Organic thin film solar cells are solar cell elements using organic matter for an active layer and as a charge-transporting substance, among which the dye-sensitized solar cell developed by M. Gratzel and the organic thin film solar cell developed by C. W. Tang are well known (Non-patent Documents 1 and 2).
Both types of solar cells have different characteristic properties from those of the inorganic solar cells which are the main stream at present, in such points that they are light in weight, are thin films, can be made to be flexible, and can be produced on a roll-to-roll basis, so that they are expected to form a new market.

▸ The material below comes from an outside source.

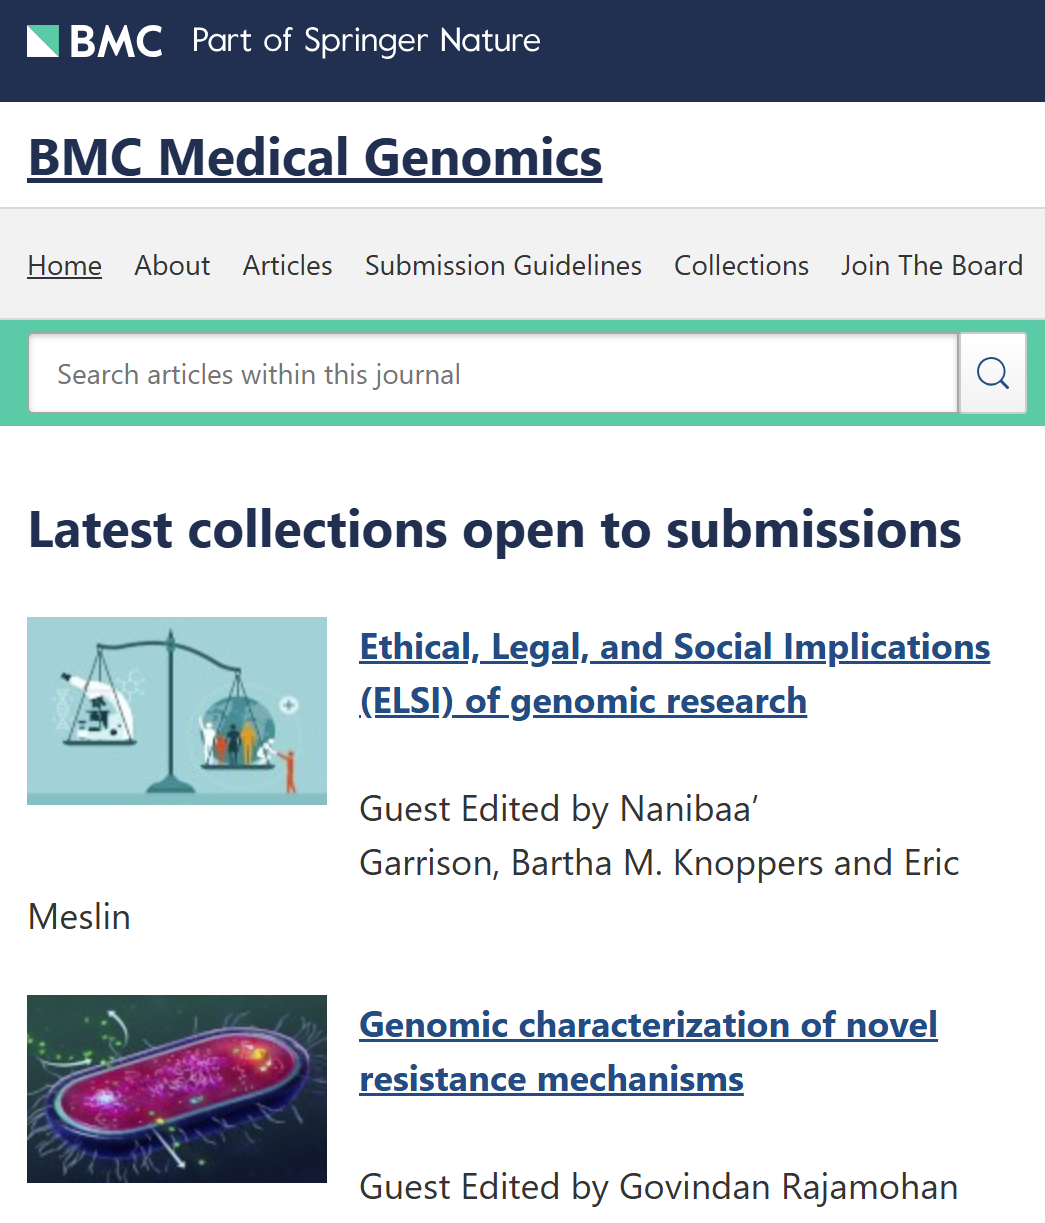Click Part of Springer Nature text
The height and width of the screenshot is (1223, 1045).
click(x=366, y=41)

Among others, the organic thin film solar cells (organic photovoltaics; hereinafter abbreviated to OPV) have been drawing great attention, since they are characterized in that they are at least free of electrolytes and free of heavy metal compounds, and since a photoelectric conversion efficiency (hereinafter abbreviated to PCE) of 10.6% has recently been reported by a group of UCLA et al. (Non-patent Document 3).
In recent years, utilization of renewable energy has been advocated, and developments thereof have been being accelerated. In regard of the OPV, investigations have been under way for putting devices of energy harvesting and the like into practical use in their early stages. Besides, the following further wider ranges of use of the OPV devices are expected.
However, PEDOT/PSS often used as an anode buffer layer in the OPV is prepared as an aqueous dispersion, and it is very difficult to remove water completely or to inhibit reabsorption of water; therefore, there is a problem that water is liable to accelerate deterioration of the OPV element. In addition, since the PEDOT/PSS aqueous dispersion liable to show aggregation of solids, there are problems that defects are liable to be generated in the coating film, that the coating apparatus is susceptible to clogging or corrosion, etc.; thus, there have been problems yet to be solved, also in the mass production process.